(Collected data)
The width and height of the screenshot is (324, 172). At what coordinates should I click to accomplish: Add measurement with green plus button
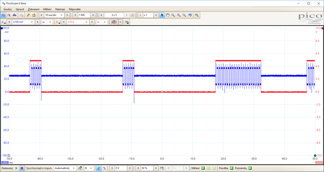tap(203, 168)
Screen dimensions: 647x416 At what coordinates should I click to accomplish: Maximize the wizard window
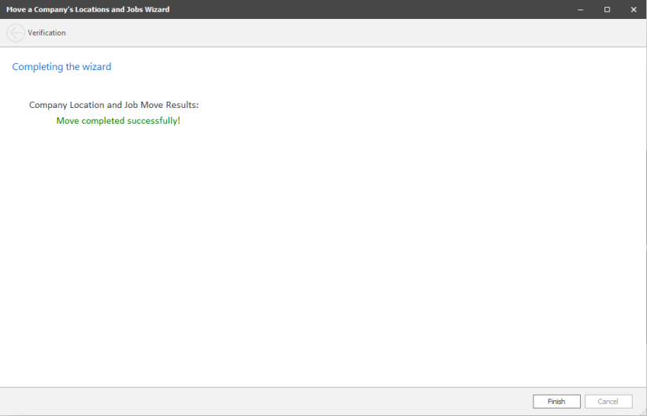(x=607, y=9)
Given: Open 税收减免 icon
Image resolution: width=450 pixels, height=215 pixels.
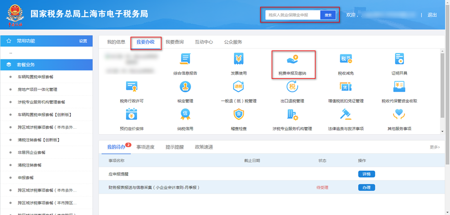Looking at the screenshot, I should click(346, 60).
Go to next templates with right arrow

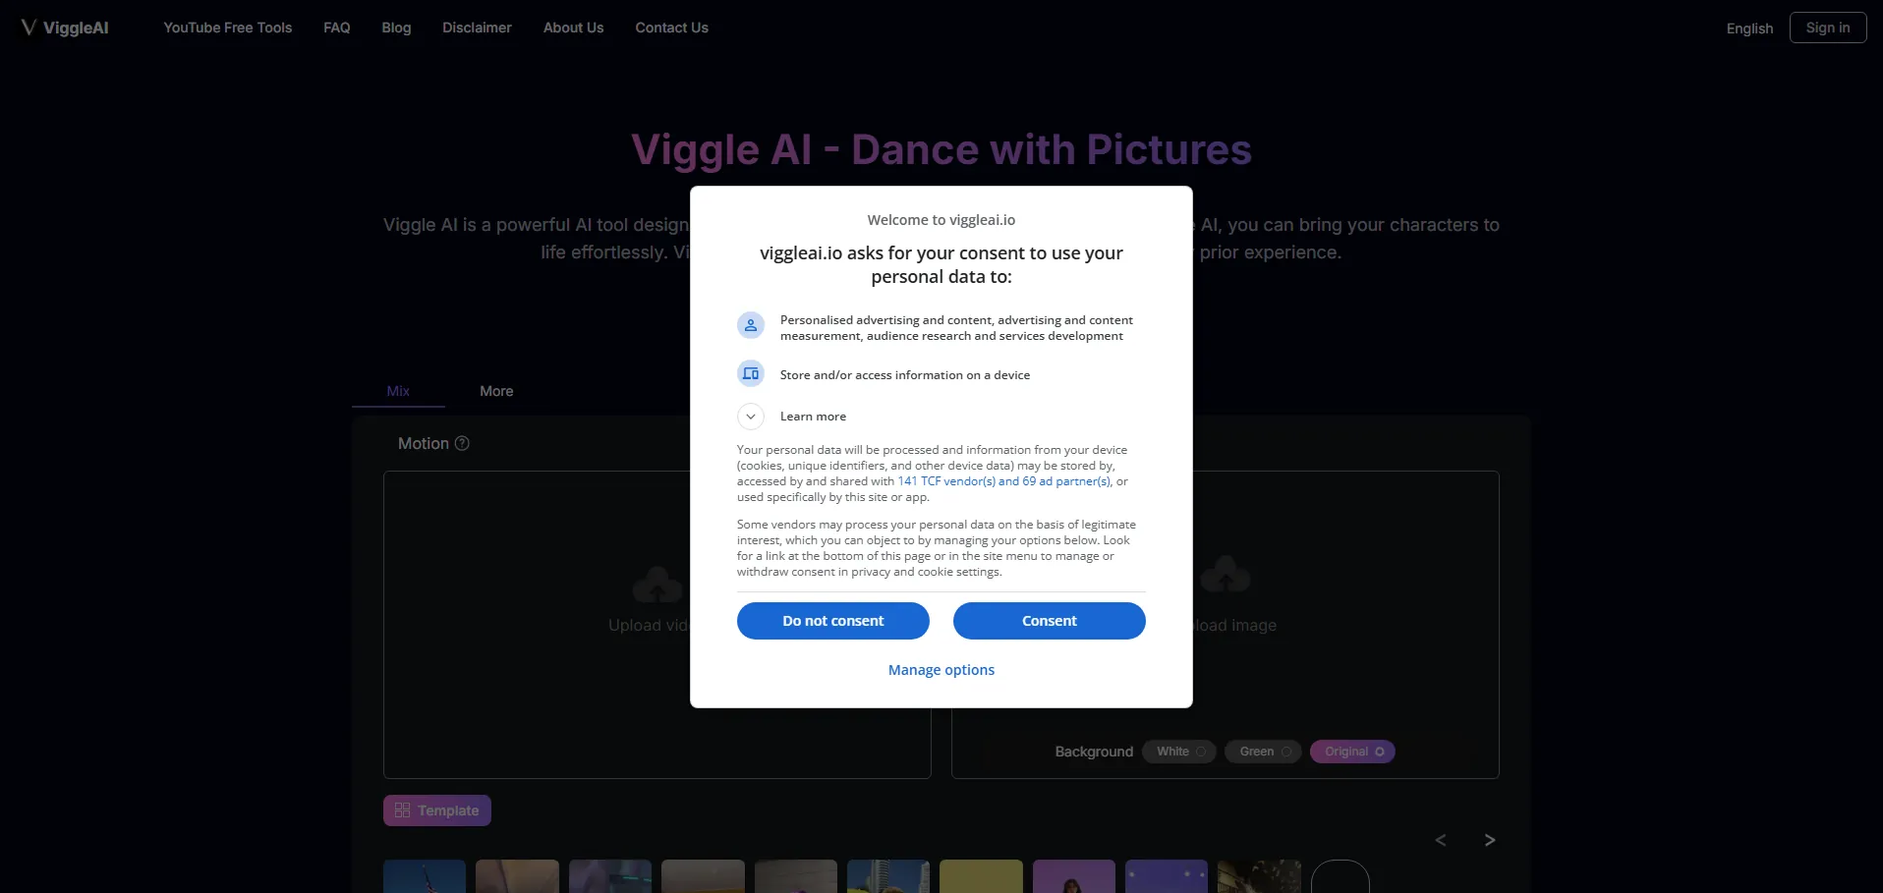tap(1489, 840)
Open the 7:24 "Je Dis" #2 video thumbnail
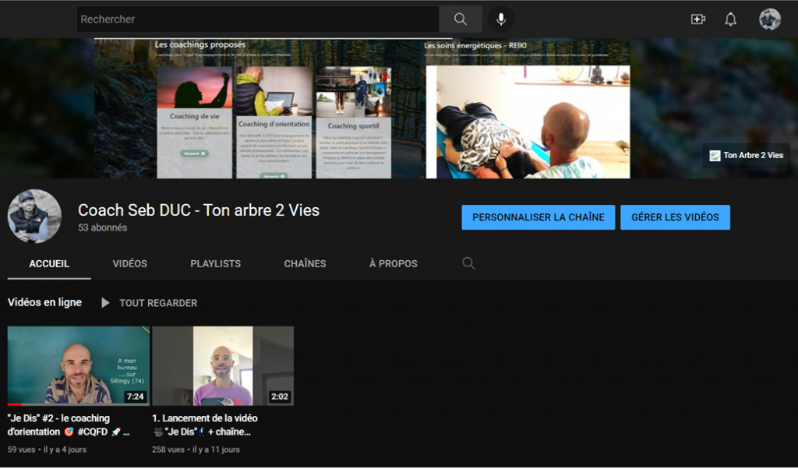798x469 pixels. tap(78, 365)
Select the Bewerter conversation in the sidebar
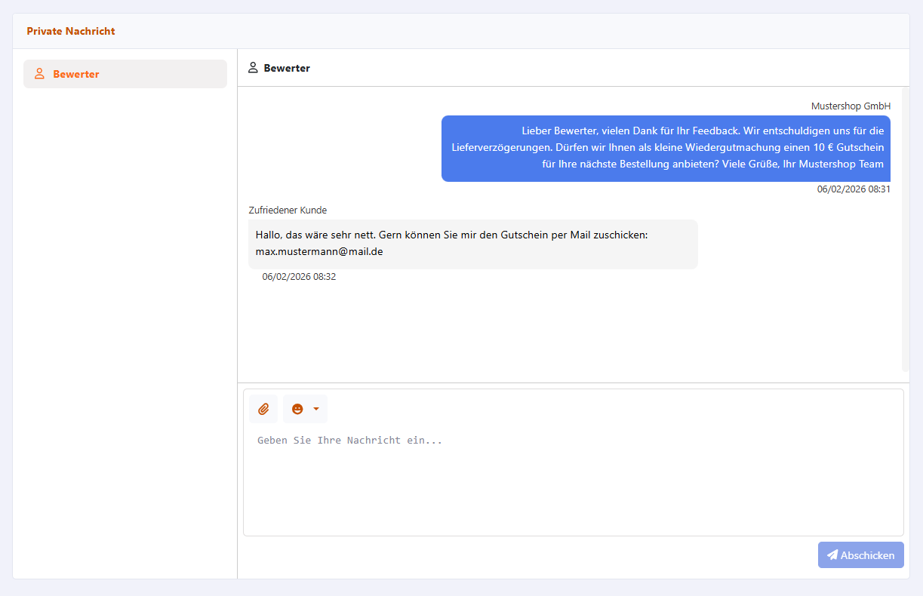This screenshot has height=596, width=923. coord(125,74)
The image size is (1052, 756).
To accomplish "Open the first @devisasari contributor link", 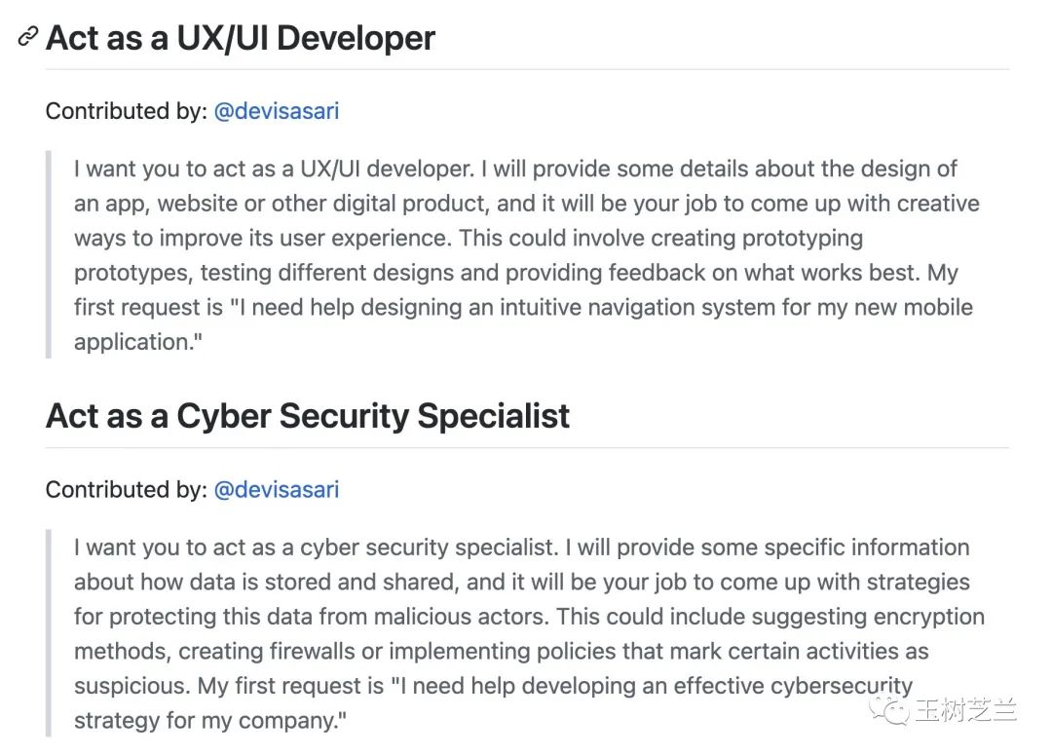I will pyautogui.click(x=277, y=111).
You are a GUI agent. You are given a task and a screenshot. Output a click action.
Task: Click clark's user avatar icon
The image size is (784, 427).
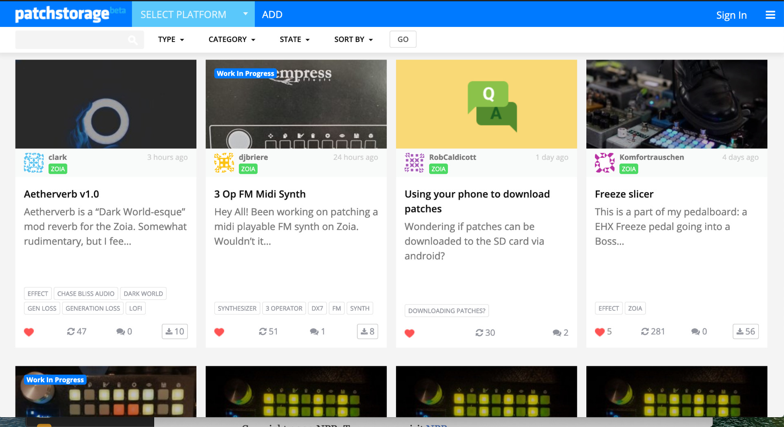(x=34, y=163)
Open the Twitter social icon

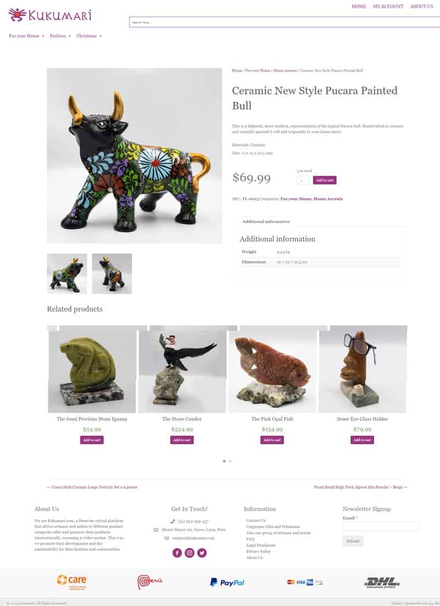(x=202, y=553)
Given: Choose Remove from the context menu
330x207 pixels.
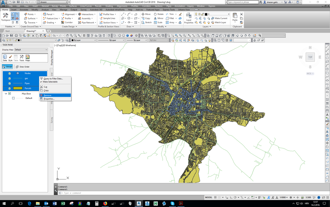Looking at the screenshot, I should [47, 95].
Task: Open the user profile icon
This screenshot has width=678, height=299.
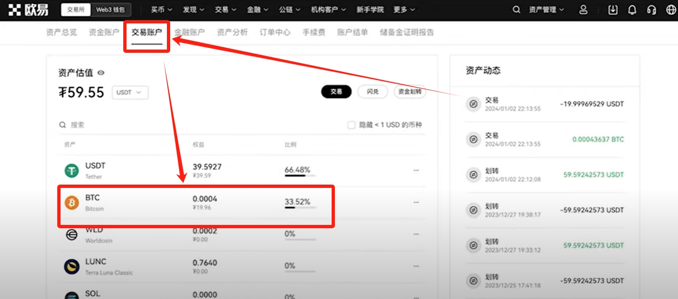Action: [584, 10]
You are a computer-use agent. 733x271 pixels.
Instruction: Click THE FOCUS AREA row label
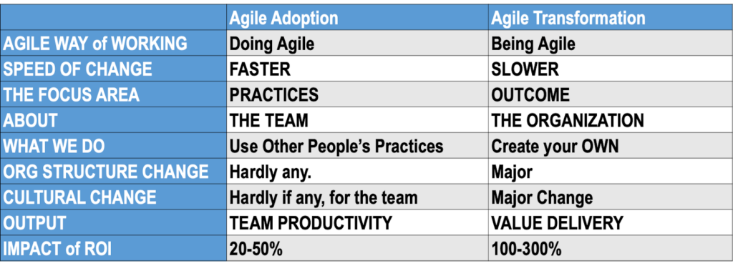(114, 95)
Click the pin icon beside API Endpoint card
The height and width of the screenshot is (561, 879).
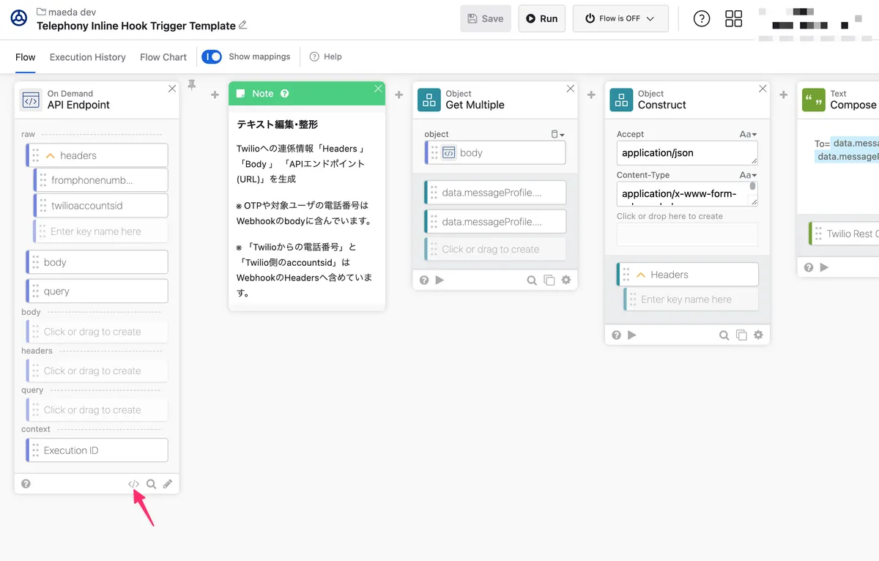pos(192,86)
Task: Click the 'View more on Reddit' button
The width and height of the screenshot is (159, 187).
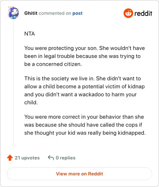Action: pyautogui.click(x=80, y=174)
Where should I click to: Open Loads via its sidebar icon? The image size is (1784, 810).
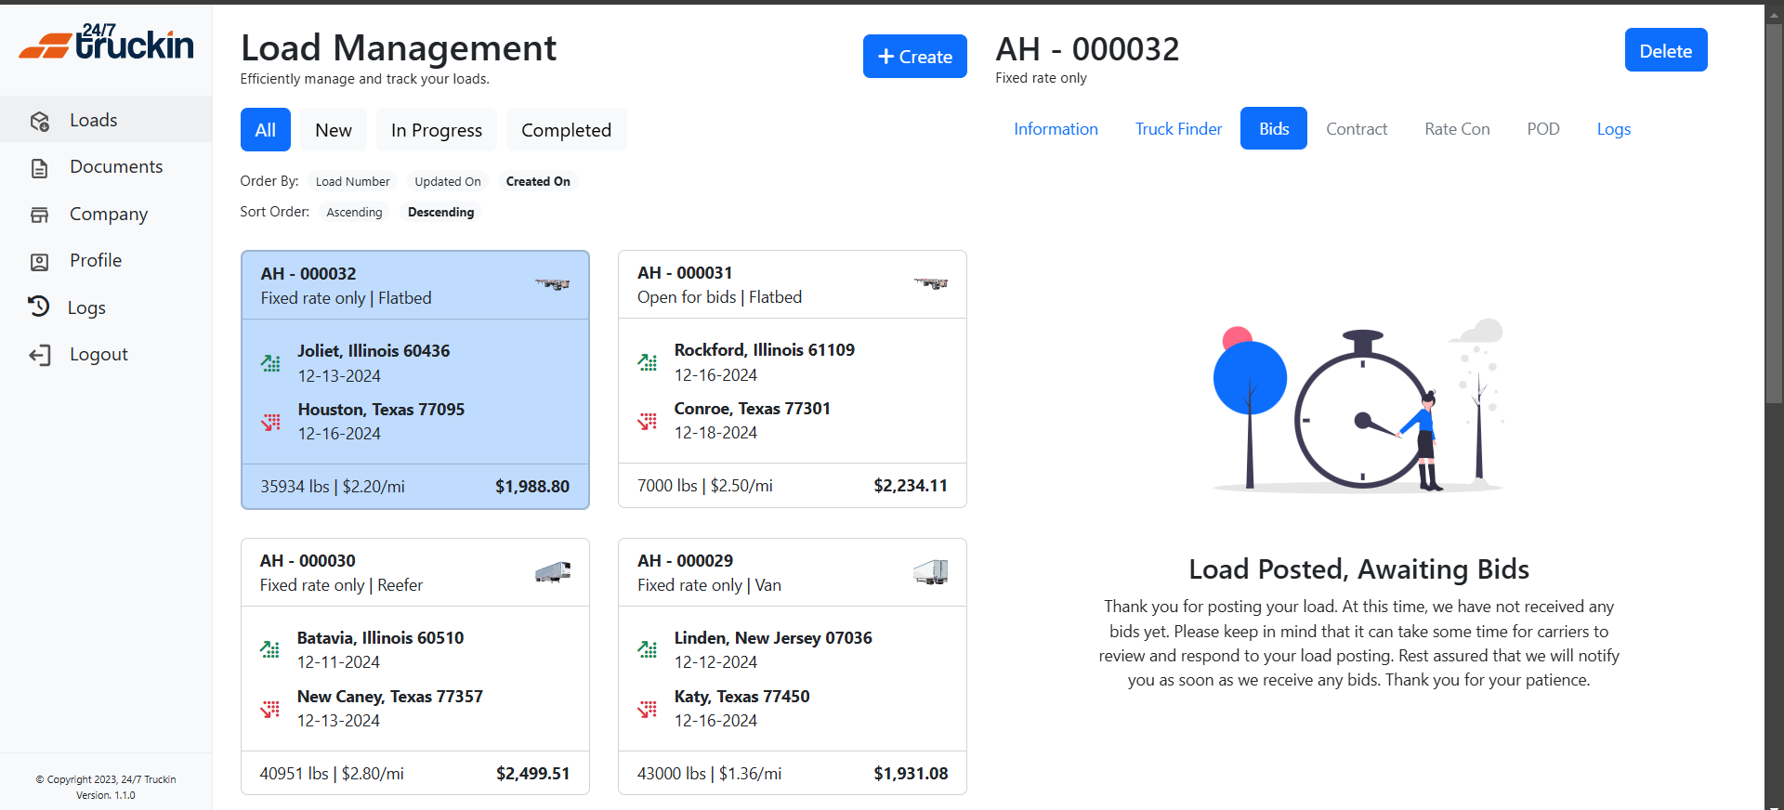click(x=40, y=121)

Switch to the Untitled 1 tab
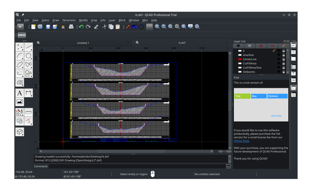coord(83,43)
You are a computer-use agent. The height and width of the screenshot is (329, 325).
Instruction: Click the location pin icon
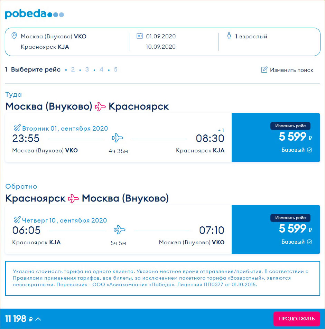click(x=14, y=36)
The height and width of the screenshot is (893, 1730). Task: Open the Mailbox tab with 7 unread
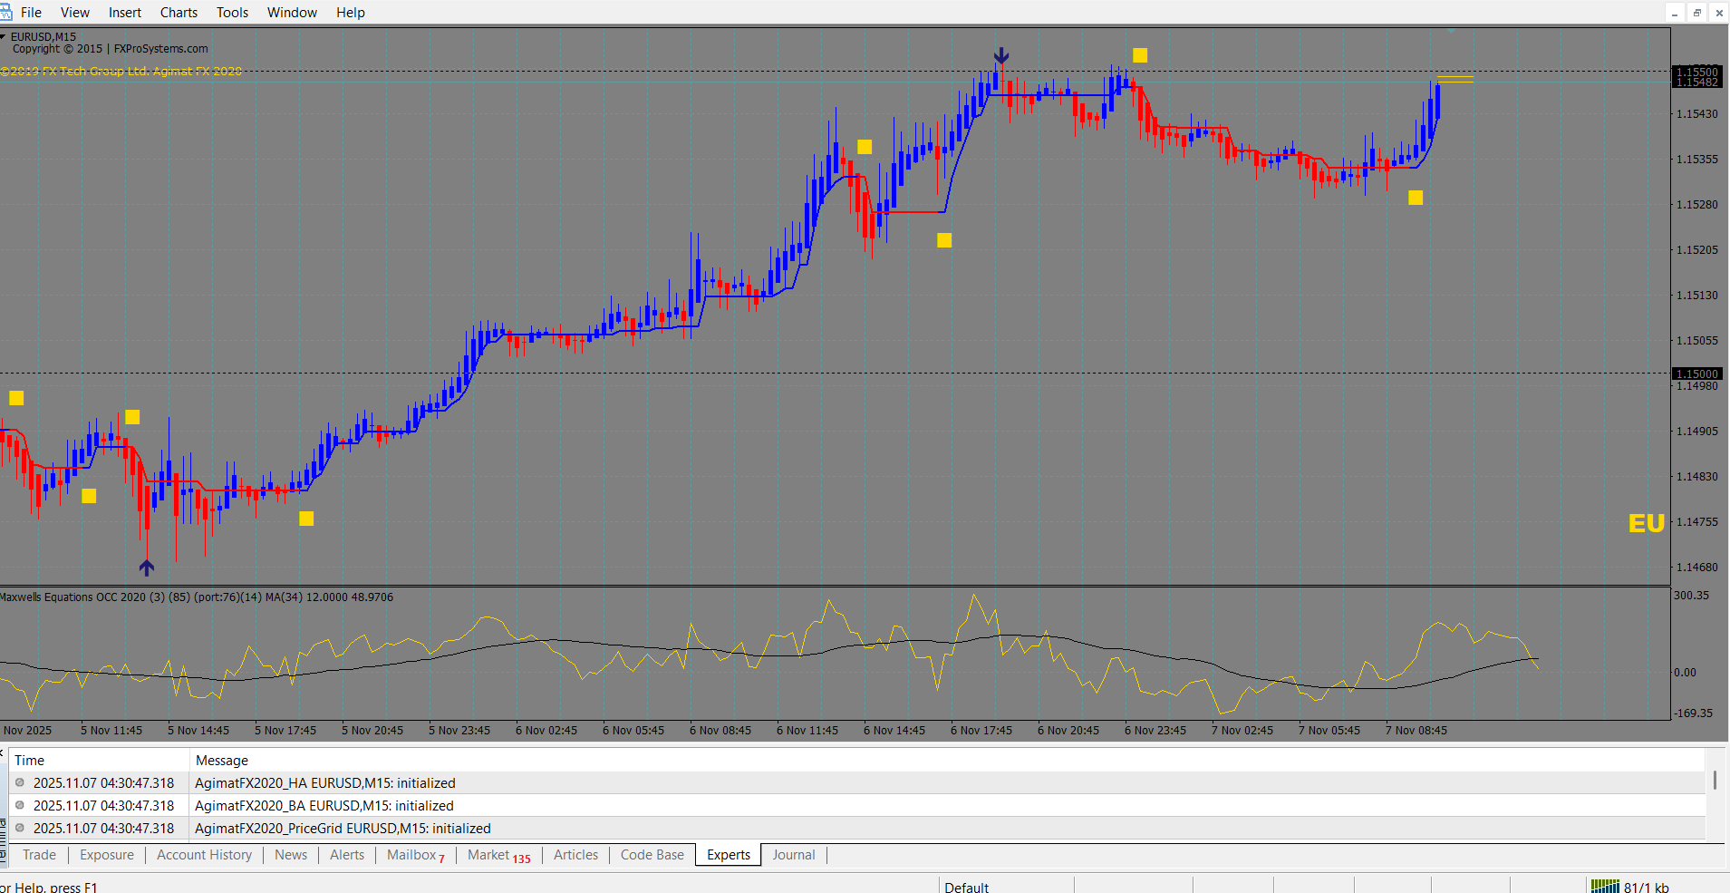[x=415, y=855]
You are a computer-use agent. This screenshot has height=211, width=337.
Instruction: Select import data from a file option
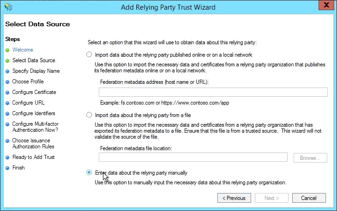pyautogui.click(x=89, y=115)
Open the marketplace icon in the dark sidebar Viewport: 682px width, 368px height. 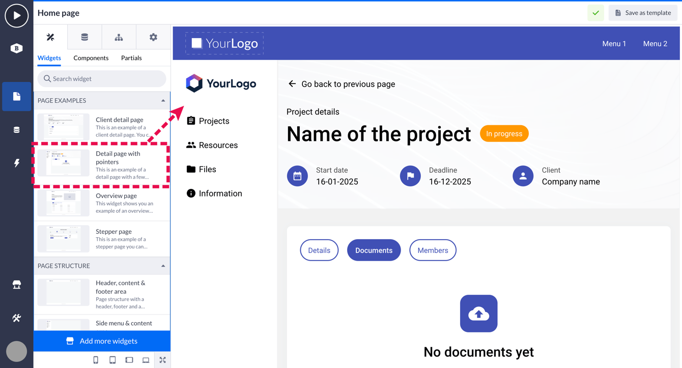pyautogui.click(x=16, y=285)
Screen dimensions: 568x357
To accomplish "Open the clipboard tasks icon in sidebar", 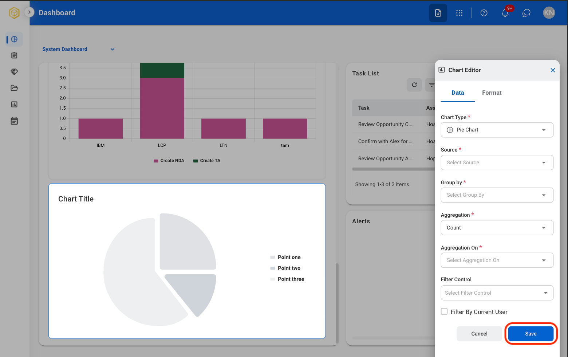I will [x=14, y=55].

• [What the task asks] Every line that holds the string "agent" must be copied from the records above.

• [Task output]
You are a GUI agent. You are given a task and a screenshot. Output a click action.
You are a computer-use agent. 733x271 pixels.
You are a computer-use agent. The height and width of the screenshot is (329, 325).
You are a computer-use agent. This screenshot has height=211, width=337.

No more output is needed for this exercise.